I really enjoy Alwyn and am happy to listen to him again. This is the recording by Hickox that I have.


----------



## starthrower (Dec 11, 2010)

I heard Alwyn's Autumn Legend on the radio a few years ago which I found to be a beautiful piece. And I have a chamber music disc on Naxos. I haven't listened to any of his symphonies so I'll give the Hickox a go.


----------



## CnC Bartok (Jun 5, 2017)

All five Symphonies are interesting pieces. I have the composer himself doing the honours, and will listen to that:


----------



## Haydn man (Jan 25, 2014)

D Smith said:


> I really enjoy Alwyn and am happy to listen to him again. This is the recording by Hickox that I have.

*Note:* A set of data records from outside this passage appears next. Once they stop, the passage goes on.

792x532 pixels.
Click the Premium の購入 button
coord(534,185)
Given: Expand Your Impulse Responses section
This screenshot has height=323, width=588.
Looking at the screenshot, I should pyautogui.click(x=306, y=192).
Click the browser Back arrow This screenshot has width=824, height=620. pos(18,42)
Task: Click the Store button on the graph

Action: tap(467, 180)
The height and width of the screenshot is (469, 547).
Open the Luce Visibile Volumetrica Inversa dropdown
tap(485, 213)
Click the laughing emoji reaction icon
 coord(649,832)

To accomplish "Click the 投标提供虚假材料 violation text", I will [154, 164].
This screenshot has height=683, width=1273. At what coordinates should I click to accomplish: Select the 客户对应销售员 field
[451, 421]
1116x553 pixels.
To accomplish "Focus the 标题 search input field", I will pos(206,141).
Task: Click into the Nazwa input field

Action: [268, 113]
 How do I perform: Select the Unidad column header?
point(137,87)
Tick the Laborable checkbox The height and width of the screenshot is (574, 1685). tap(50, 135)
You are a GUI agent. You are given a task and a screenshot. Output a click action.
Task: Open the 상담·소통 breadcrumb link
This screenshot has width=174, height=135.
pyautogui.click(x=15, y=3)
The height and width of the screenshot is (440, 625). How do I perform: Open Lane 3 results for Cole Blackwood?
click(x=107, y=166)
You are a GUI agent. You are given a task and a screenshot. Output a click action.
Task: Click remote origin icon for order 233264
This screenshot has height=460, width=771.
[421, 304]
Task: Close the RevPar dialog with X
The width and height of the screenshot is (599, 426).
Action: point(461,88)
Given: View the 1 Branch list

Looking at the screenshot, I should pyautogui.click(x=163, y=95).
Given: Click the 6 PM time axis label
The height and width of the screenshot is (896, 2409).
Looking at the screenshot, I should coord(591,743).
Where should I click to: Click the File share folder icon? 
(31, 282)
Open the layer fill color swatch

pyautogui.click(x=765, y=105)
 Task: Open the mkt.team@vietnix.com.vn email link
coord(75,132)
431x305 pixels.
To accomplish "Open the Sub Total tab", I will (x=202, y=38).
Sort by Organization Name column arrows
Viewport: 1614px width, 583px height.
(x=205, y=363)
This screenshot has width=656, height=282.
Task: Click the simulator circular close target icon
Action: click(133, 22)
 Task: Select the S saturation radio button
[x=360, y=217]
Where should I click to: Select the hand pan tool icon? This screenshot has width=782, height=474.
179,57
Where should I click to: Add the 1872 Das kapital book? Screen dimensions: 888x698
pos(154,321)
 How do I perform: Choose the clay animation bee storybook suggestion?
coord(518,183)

This is a new one on me and I shall Spotify this one


----------



## Mika (Jul 24, 2009)

This one and spotify


----------



## MusicSybarite (Aug 17, 2017)

Alwyn is a most compelling composer. This symphony reminds me of Walton a bit. All the recordings are quite good, so anybody shouldn't go wrong with any of them.


----------



## cougarjuno (Jul 1, 2012)

I like Alwyn's music a lot. A supremely gifted symphonic composer. I'll also be listening to the Hickox recording on Chandos. The Elizabethan Dances on this disc are charming.


----------



## Enthusiast (Mar 5, 2016)

I'm also with the Hickox. I have Alwyn's excellent accounts of 2, 3 and 5 but not 1 and 4. They are impressive and enjoyable works that I still listen to occasionally but they never for me quite make the top notch (like Vaughan Williams, some Walton and some Holst). Let's see what I make of 4 this time around.


----------



## starthrower (Dec 11, 2010)

I found two sealed copies of the Alwyn conducted symphonies on Lyrita at Discogs, so I bought them. Looking forward to listening to all five.


----------



## Enthusiast (Mar 5, 2016)

I was a little disappointed. Perhaps I wasn't in the mood but I don't think it as good as the 3rd and 5th.


----------



## KenOC (Mar 7, 2011)

Listened to the Hickox performance. On the one hand…but on the other hand…

I liked the entire slow opening sequence, but my mind wandered once the music sped up. On two hearings, I still couldn’t grasp a musical narrative.

Again, the noisy scherzo-like 2nd movement was good, seeming very much of a piece. But again, the final movement did not convince or hold my attention.

The symphony is certainly accomplished and the orchestration effective. But to my ears, it’s only partially successful.


----------



## MusicSybarite (Aug 17, 2017)

I can't share the negative opinions about this work. It's a quite accomplished symphony in the best post-Vaughan-Williams English tradition. Its ideas are rather straightforward if compared with the previous ones. I also like the way Alwyn manages the orchestra, showing his gifts as a superb orchestrator. Personally I like the 3rd Symphony the best, but this would come being my 2nd favorite.


----------



## starthrower (Dec 11, 2010)

KenOC said:


> The symphony is certainly accomplished and the orchestration effective. But to my ears, it's only partially successful.


Just an early opinion because I've only been listening for a few days, but I'd say No.4 isn't his best symphony. The single movement No.5 sounded tremendous, and nos. 1-2 also sounded good. From what I've read, Hickox conducts these works better than the composer, so I may have to listen to the Chandos CDs.


----------